- DVD cover art
- Directed by: Robert Vince
- Screenplay by: Sara Sutton Stephanie Isherwood Anne Vince Anna McRoberts
- Story by: Robert Vince
- Based on: Characters by Paul Tamasy Aaron Mendelsohn Kevin DiCicco
- Produced by: Anna McRoberts Robert Vince
- Starring: Caitlin Wachs Cynthia Stevenson Molly Hagan Richard Karn Kevin Zegers
- Cinematography: Steve Adelson
- Edited by: Kelly Herron Jason Pielak
- Music by: Brahm Wenger Eric Rohm
- Production company: Keystone Family Pictures
- Distributed by: Seville Pictures (Canada) Buena Vista Home Entertainment (United States and most territories)
- Release date: June 18, 2002;
- Running time: 93 minutes
- Countries: Canada United States
- Language: English

= Air Bud: Seventh Inning Fetch =

Air Bud: Seventh Inning Fetch (also known as Air Bud 4) is a 2002 sports comedy film directed by Robert Vince.

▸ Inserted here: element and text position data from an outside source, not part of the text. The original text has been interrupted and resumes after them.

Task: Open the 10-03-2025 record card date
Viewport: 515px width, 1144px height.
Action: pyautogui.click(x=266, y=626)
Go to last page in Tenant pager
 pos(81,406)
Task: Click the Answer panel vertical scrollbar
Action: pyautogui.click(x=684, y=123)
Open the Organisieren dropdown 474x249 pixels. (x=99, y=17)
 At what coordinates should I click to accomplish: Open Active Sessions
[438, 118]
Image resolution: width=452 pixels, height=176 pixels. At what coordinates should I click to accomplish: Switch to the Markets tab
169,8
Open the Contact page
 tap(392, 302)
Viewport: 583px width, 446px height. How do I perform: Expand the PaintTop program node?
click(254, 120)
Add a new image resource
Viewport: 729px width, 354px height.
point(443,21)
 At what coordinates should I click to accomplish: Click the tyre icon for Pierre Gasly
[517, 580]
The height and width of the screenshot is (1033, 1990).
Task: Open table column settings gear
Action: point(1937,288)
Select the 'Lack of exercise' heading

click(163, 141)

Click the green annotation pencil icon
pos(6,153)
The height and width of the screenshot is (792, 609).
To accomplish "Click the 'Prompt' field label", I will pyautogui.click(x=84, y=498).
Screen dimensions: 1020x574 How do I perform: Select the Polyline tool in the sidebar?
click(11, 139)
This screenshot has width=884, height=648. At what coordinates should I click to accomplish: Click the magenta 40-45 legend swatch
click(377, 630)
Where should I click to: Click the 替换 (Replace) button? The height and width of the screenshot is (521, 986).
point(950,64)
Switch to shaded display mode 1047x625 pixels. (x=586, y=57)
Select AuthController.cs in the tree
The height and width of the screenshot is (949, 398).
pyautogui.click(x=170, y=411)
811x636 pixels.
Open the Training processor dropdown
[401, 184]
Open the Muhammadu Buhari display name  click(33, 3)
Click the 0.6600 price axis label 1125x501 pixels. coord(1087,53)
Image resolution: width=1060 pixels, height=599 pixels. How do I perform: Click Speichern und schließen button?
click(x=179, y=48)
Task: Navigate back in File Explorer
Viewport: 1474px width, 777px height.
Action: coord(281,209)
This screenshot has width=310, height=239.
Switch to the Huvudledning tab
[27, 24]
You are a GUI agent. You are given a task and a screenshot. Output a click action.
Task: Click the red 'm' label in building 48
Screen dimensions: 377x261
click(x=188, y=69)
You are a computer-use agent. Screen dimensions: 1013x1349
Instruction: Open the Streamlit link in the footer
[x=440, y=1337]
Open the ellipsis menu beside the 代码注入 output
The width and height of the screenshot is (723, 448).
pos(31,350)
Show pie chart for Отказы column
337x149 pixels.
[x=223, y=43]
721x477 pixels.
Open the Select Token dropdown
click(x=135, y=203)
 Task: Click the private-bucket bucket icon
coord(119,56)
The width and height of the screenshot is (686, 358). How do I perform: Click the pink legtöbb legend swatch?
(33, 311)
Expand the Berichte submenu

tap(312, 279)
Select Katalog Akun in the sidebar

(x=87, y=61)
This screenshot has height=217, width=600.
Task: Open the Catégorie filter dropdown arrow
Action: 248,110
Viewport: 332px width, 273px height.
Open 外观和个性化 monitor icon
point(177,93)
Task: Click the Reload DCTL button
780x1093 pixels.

It is the fourth film in the Air Bud series, the last to feature any cast members from the original film, and the first to be directed by Vince (in addition to his usual duties as a writer and producer). The film was released on June 18, 2002 by Seville Pictures in Canada and by Buena Vista Home Entertainment in the United States.

==Plot==
Josh Framm is off to his first year of college and Buddy has stayed behind with Josh's little sister, Andrea, and the rest of the family. Jackie and Patrick have recently welcomed Josh and Andrea's baby half-brother Noah. Andrea, attempting to fit in with her junior high classmates, decides to join the baseball team. Buddy also has gained the uncanny ability to play baseball.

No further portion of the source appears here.